The team had struggled to compete in the NECBL since moving to Berkshire County, and did not enjoy a winning season or a playoff berth until 2008. The team's level of play has rebounded greatly since the disastrous summer of 2005, where the Dukes finished at a league-worst 11-31, the fourth fewest wins in NECBL history. The Defenders' fan base has continued to grow despite the team's struggles on the field, with a reported home attendance of 28,955 in 2007, the fourth-highest in the league.

In December 2009, the Defenders were sold to the Bristol Collegiate Baseball Club which moved the original franchise back to its beginning state of Connecticut.
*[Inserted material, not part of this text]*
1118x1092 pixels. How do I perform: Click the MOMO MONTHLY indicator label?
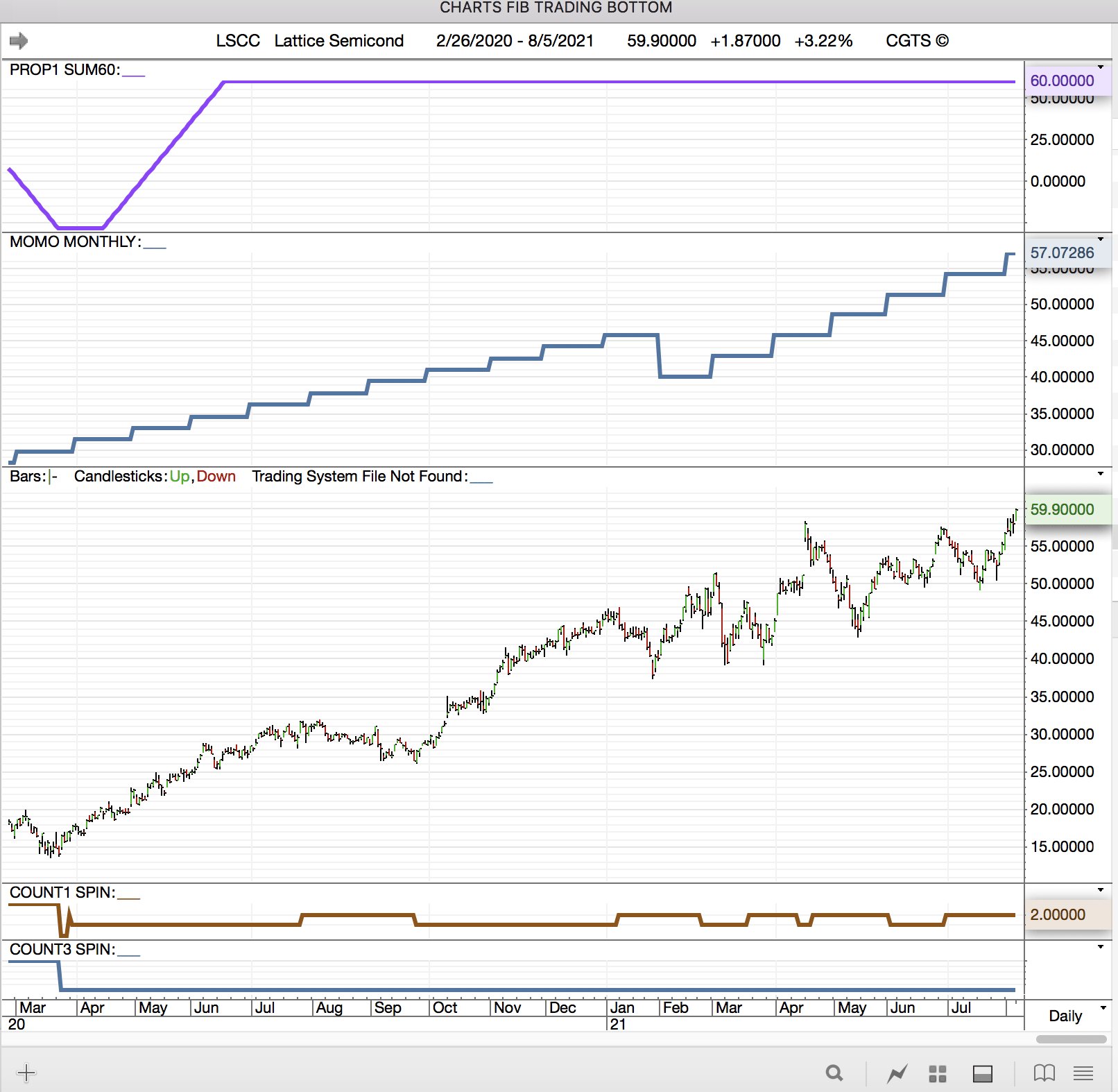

On January 14, 2009 it was announced that the team's nickname would be the Bristol Nine, and team general manager Dan Kennedy unveiled a logo featuring "...the old looking player and the old style hat and the man with the mustache and the whole nine yards." The logo's design was credited to Bristol resident Brian Rooney. Shortly thereafter, it was revealed that the logo in question was actually the trademarked property of Top of the Third, Incorporated, owners of a minor-professional baseball team in Visalia, California. The logo, the creation of graphic designer Dan Simon, had originally been used by the California League's Mudville Nine. The Bristol Nine name was then abandoned, with team management adopting the Bristol Collegiate Baseball Club brand.
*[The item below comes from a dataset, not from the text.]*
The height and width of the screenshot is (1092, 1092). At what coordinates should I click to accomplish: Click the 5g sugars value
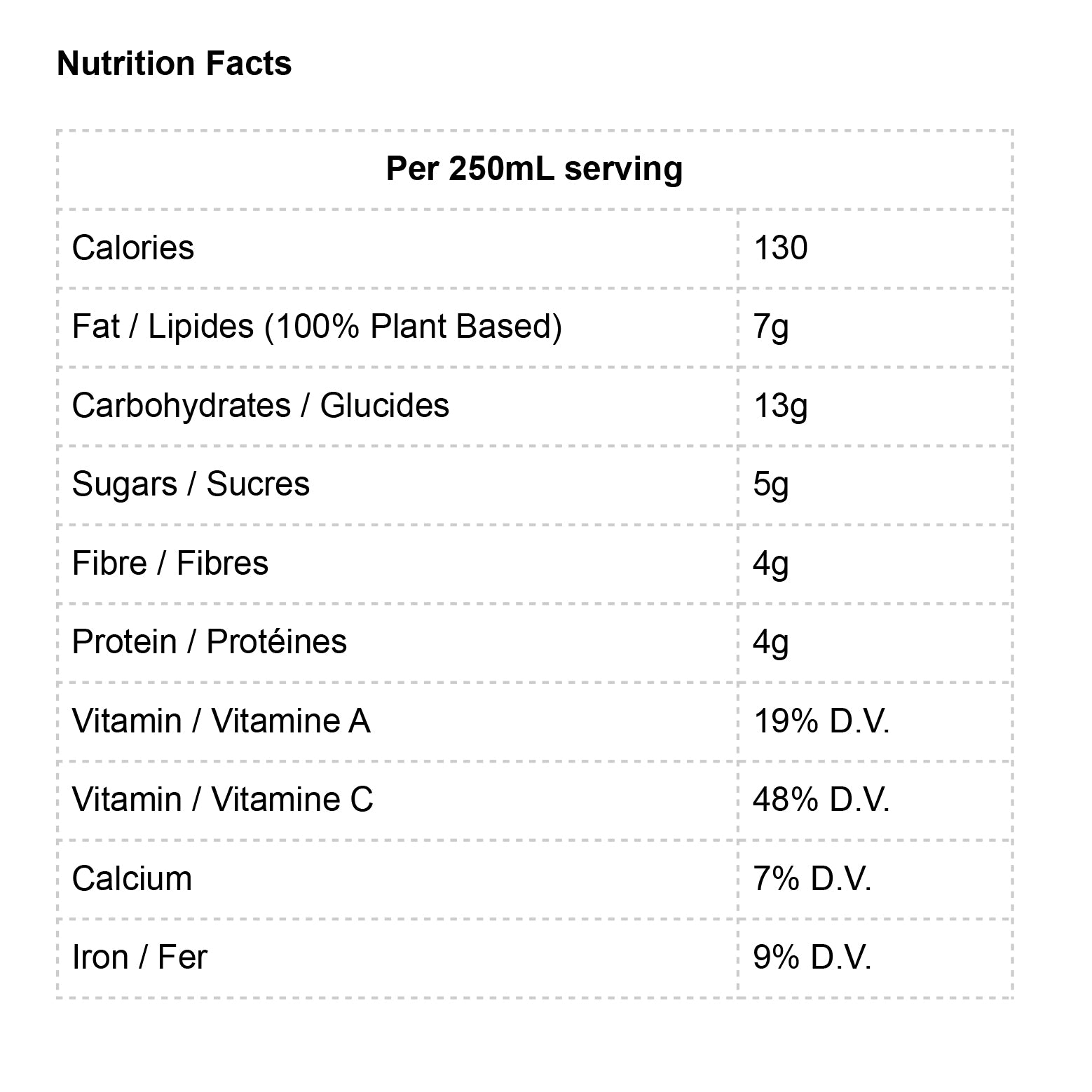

Following a one-year stint in Bristol, the team moved to Mystic, Connecticut for the 2011 season and was rebranded as the Mystic Schooners.

Franchise history

NECBL charter franchise and championships

The only remaining charter franchise in the NECBL, the Schooners began play as the Eastern Tides in 1994 in Willimantic, Connecticut. The team originally played home games at Eastern Connecticut State University. The NCAA Division III ballpark would remain the home of the Tides throughout their history in Connecticut. The New England Collegiate Baseball League was founded in 1993 as a five-team Connecticut league, where the Tides were the easternmost team, hence the name. Eastern was the only charter franchise to not take the name of its host community, Willimantic, which itself is a census-designated place in the town of Windham.

The first season for the Tides would result in the franchise's first and only league championship. 1994 was the first (and last) season in league history that used a point system to determine the league playoff contenders, modeled after the system used by the Cape Cod Baseball League. Eastern finished the first round in third place at 10-10, 5 games back of the first place Bristol Nighthawks. However, the second half of the season saw Eastern rebound to a 14-5 record (not including one tied ballgame that was never finished), good enough for first place, a game and a half ahead of the Middletown Giants. Overall, the Tides ended the regular season with a record of 27-17-1.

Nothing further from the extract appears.